After learning basic c++ rules,I specialized my focus on std::regex
, creating two console apps: 1.renrem
and 2.bfind
.
And I decided to create some convenient functions to deal with regex
in c++ as easy as possible plus all with std
; named RFC ( = regex function collection )
There are several strange things that always make me surprise, but this one ruined all my attempt and those two console apps.

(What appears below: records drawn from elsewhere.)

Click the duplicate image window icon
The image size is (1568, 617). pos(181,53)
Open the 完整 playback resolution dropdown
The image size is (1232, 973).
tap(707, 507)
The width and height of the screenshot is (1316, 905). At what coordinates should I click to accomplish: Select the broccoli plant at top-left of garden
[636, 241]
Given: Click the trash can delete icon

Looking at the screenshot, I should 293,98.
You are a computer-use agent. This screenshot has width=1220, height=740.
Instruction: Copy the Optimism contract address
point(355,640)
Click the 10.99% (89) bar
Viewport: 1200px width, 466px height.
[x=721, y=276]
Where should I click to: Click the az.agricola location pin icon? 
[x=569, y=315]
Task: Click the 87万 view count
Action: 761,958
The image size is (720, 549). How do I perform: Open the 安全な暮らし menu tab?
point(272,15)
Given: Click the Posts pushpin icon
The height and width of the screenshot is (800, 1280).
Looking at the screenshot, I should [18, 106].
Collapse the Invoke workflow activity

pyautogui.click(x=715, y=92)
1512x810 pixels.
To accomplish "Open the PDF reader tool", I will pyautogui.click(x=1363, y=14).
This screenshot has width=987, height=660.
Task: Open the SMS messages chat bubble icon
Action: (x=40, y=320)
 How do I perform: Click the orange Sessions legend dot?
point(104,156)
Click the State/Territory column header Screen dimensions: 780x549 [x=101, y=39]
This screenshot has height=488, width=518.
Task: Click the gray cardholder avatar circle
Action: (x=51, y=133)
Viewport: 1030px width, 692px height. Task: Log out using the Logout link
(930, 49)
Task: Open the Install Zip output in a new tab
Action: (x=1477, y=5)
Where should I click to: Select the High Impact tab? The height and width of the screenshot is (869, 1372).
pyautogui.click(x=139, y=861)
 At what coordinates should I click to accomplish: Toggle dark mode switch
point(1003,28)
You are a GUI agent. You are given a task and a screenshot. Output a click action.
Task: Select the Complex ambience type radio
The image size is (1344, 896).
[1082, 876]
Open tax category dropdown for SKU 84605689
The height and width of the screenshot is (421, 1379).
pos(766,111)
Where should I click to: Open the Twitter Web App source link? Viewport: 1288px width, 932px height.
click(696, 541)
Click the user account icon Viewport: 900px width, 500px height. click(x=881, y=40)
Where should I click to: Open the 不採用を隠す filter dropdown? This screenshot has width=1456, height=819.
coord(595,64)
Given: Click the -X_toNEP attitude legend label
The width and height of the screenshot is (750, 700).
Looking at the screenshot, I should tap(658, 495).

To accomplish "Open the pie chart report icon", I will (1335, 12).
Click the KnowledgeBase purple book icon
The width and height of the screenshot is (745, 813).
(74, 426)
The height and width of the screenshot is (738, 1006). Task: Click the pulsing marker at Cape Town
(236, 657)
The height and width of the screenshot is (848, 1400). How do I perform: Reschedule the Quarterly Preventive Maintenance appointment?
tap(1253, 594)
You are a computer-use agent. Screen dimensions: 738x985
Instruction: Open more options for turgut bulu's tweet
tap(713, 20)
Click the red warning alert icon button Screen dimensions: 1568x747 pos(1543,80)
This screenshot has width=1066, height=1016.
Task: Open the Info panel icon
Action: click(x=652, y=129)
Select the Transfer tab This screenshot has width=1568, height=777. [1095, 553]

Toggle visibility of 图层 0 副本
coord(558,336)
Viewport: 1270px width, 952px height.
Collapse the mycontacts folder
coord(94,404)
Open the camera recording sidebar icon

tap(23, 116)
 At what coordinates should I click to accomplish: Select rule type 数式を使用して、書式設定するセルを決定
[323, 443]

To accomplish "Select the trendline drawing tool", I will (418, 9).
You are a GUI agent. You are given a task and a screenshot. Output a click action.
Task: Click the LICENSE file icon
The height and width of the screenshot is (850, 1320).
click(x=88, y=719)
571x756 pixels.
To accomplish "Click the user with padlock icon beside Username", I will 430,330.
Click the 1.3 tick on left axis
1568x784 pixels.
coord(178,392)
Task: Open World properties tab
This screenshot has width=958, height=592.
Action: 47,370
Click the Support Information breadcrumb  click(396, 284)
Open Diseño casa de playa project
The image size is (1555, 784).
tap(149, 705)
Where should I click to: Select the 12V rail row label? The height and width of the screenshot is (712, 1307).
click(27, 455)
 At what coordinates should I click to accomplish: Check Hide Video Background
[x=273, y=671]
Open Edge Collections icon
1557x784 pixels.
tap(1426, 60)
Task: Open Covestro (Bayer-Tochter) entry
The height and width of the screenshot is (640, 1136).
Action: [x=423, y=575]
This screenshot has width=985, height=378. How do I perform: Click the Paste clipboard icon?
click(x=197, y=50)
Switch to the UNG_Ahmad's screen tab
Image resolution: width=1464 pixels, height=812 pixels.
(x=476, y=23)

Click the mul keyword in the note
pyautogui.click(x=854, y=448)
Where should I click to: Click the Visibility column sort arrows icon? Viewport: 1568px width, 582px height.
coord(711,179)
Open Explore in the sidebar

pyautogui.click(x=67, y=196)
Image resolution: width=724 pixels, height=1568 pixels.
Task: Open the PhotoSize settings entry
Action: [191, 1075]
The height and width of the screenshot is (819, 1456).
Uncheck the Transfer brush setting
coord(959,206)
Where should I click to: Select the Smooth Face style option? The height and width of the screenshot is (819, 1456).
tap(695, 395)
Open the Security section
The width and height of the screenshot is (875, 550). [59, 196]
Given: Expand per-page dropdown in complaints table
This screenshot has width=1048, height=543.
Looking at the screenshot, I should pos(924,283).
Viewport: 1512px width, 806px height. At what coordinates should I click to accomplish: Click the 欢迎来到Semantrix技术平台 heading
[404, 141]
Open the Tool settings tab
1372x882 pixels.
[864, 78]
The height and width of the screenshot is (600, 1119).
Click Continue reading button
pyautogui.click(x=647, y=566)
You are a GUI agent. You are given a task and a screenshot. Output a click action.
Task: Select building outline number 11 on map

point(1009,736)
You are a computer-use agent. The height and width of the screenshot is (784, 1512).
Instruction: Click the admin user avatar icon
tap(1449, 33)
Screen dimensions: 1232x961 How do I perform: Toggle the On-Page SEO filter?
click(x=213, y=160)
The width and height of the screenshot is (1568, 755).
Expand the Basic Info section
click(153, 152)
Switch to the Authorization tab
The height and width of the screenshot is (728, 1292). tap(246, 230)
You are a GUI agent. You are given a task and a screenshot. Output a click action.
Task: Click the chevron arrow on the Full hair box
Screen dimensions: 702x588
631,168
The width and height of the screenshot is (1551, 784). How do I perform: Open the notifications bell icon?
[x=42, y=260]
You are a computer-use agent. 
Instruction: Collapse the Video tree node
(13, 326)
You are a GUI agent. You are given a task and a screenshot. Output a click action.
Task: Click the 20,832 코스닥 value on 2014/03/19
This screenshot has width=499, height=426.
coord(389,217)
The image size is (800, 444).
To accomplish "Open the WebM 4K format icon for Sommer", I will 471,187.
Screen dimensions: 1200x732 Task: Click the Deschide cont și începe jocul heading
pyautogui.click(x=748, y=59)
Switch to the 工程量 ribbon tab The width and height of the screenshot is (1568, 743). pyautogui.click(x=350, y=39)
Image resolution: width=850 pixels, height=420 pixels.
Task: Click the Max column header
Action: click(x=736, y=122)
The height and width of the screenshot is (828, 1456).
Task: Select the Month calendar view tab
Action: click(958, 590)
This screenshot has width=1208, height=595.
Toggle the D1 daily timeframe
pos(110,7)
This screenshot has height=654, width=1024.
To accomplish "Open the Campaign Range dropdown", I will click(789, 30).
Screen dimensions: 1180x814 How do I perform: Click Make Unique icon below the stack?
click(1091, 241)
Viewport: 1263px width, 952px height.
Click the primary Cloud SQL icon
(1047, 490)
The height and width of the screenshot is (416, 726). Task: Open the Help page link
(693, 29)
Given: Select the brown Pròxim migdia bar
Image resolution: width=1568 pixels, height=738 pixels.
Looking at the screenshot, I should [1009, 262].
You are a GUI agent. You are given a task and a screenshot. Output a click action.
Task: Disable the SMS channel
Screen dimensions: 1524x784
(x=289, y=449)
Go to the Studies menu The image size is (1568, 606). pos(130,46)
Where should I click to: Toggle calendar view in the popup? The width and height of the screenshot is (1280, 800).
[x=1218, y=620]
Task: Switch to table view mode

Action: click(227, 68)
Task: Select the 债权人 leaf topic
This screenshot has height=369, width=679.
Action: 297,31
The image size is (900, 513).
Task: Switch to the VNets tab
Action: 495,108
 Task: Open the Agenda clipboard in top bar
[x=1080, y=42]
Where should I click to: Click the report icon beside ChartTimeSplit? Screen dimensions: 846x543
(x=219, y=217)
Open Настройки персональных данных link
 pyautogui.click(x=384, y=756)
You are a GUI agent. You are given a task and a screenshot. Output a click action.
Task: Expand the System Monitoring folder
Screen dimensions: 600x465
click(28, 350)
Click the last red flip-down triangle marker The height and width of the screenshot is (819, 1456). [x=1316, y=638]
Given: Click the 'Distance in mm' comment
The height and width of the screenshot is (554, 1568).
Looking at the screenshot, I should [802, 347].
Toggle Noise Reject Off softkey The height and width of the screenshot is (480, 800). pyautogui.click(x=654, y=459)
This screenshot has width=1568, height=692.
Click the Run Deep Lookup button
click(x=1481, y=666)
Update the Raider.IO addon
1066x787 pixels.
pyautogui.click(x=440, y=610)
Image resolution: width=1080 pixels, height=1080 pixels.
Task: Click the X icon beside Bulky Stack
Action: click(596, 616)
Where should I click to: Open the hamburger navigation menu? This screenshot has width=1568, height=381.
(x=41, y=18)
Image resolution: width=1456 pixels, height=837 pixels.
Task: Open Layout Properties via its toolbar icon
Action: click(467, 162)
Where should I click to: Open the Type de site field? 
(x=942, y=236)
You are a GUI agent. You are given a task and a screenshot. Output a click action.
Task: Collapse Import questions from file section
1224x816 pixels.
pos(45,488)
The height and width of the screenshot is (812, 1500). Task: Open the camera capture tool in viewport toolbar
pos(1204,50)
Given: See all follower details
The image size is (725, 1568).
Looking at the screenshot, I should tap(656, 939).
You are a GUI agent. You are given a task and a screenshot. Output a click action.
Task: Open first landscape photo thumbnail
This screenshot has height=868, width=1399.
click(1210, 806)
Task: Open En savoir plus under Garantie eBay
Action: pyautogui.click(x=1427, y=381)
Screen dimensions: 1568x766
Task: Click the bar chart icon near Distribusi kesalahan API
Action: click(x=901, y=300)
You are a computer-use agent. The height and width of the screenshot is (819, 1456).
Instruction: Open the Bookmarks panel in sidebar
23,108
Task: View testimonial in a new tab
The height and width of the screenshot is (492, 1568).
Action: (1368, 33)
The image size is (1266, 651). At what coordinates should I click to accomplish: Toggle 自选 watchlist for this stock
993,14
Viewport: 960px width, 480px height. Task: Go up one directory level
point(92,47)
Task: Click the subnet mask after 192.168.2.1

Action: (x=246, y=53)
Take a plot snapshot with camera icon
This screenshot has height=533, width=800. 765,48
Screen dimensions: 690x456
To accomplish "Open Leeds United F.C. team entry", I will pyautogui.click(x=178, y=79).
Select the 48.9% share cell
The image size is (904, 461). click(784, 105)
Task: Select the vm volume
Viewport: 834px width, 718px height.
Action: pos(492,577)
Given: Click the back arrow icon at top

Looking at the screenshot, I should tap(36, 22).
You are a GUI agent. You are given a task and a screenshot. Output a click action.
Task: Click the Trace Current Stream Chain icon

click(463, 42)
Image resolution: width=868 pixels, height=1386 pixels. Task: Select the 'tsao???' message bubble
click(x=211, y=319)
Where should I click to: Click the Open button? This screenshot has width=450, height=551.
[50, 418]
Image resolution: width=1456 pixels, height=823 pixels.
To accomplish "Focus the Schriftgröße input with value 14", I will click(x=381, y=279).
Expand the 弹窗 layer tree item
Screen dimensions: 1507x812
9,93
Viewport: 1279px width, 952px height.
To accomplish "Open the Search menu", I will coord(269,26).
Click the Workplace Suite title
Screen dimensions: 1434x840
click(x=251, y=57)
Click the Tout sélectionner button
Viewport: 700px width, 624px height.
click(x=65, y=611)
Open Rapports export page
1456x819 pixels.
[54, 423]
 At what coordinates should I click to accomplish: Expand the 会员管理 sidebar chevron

One of the important functions is count_match
that counts number of match inside a string. Here is the full code:
unsigned int count_match( const std::string& user_string, const std::string& user_pattern, const std::string& flags = "o" ){
const bool flags_has_i = flags.find( "i" ) < flags.size();
const bool flags_has_g = flags.find( "g" ) < flags.size();
std::regex::flag_type regex_flag = flags_has_i ? std::regex_constants::icase : std::regex_constants::ECMAScript;
// std::regex_constants::match_flag_type search_flag = flags_has_g ? std::regex_constants::match_default : std::regex_constants::format_first_only;
std::regex rx( user_pattern, regex_flag );
std::match_results< std::string::const_iterator > mr;
unsigned int counter = 0;
std::string temp = user_string;
while( std::regex_search( temp, mr, rx ) ){
temp = mr.suffix().str();
++counter;
}
if( flags_has_g ){
return counter;
} else {
if( counter >= 1 ) return 1;
else return 0;
}
}
First of all, as you can see, the line for search_flag
was commented because it is ignored by std::regex_search
and I do not know why? since -- the exact flag is accepted for std::regex_repalce
. So std::regex_search
ignores the format_first_only
but std::regex_replace
accepts it. Let's it goes.
The main problem is here that the icase
flag is also ignored when the pattern is character class -> []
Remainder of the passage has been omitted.